Temos tido várias conversas. Aliás foi uma das primeiras reuniões que eu tive aqui no Turismo de Portugal, com o Peter Adams. E depois disso temos tido frequentes conversações, precisamente nesse sentido… de perceber qual é a melhor maneira de chegarmos ao consumidor final e qual é que é a melhor maneira de distribuirmos o produto Golfe através dos operadores. O objectivo é, como lhe disse, por um lado, captar turistas, por outro lado, fidelizar com uma experiência superior nos nossos campos e em última análise fazer com que eles repitam e voltem de outros mercados também.

Vem do principal grupo hoteleiro português, que tem vários campos de golfe. Qual é que é a sua relação ou ligação ao golfe?

Nunca joguei – e vou-lhe ser sincero: nunca visitei um campo de golfe do Grupo Pestana. Acho que aí sou totalmente isento. Aliás, acho que é isso que me faz olhar de uma maneira muito fria e objectiva o negócio do golfe.
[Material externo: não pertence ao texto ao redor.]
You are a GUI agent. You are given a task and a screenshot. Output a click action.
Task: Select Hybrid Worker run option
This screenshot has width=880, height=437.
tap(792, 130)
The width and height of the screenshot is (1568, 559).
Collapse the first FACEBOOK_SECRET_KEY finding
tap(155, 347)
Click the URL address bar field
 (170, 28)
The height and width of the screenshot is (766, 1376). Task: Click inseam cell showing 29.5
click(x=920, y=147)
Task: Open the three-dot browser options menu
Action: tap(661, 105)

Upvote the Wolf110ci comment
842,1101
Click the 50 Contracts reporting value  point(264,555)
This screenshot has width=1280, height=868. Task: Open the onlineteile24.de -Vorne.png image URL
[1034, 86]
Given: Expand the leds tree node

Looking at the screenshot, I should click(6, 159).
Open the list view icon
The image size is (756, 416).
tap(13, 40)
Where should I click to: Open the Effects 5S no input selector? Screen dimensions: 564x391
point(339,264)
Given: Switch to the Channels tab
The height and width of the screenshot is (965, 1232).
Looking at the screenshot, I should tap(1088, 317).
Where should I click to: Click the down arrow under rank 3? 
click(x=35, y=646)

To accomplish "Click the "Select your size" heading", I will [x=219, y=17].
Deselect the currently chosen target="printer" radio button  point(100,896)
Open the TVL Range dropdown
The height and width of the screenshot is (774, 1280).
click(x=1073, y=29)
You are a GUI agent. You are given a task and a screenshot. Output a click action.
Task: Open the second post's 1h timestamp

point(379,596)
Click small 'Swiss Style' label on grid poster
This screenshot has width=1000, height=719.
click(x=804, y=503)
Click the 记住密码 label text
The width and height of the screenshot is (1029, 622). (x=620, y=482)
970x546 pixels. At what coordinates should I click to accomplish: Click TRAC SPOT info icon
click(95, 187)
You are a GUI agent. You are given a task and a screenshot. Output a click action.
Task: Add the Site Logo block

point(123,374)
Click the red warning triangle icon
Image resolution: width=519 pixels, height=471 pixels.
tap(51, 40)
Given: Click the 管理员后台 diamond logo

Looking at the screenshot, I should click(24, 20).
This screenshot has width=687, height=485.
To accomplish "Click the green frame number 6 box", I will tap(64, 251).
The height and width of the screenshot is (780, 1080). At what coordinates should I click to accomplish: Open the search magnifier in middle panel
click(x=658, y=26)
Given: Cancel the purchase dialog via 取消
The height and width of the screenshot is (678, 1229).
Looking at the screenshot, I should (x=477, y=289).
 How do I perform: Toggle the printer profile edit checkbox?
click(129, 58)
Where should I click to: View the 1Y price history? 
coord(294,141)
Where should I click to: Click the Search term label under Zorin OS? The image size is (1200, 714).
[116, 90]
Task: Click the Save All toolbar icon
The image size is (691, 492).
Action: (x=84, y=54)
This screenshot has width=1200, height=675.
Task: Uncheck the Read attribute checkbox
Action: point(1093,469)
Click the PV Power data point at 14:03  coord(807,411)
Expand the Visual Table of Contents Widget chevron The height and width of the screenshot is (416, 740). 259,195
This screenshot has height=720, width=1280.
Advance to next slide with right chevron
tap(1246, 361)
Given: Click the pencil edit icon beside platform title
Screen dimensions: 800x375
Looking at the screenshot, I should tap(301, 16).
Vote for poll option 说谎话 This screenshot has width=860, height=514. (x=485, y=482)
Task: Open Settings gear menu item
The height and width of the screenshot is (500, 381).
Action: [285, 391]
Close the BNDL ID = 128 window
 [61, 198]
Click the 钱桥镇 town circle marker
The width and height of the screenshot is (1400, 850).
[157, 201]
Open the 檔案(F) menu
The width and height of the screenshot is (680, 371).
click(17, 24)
Agora, reconheço que é uma actividade importante como complemento de hotelaria, reconheço valências do ponto de vista de qualificação do destino e de fidelização e de repetição que são consideráveis. E por aí claramente que tenho o maior interesse em que o negócio do golfe funcione e seja um complemento importante para a actividade turística.

O novo Plano Estratégico para o Turismo vai estar pronto ainda este ano. Qual será o papel do golfe? Terá algum programa especifico ou será inserido numa promoção conjunta?

A estratégia “2027” [como se denomina o Plano Estratégico] está em discussão. Agora… pegando um bocadinho naquilo que eu lhe dizia, o golfe tem todos os atributos para ser uma chave fundamental nestes desafios que nós temos, seja na sazonalidade, seja na complementaridade com o interior, na dispersão pelo território nacional, ou seja, é demasiado importante para ser esquecido nesta estratégia, portanto, obviamente que vai ser considerado, vai ter o seu papel… Veremos depois de que maneira é que implementamos essa estratégia e quais são os planos acção que fazemos para o golfe em particular.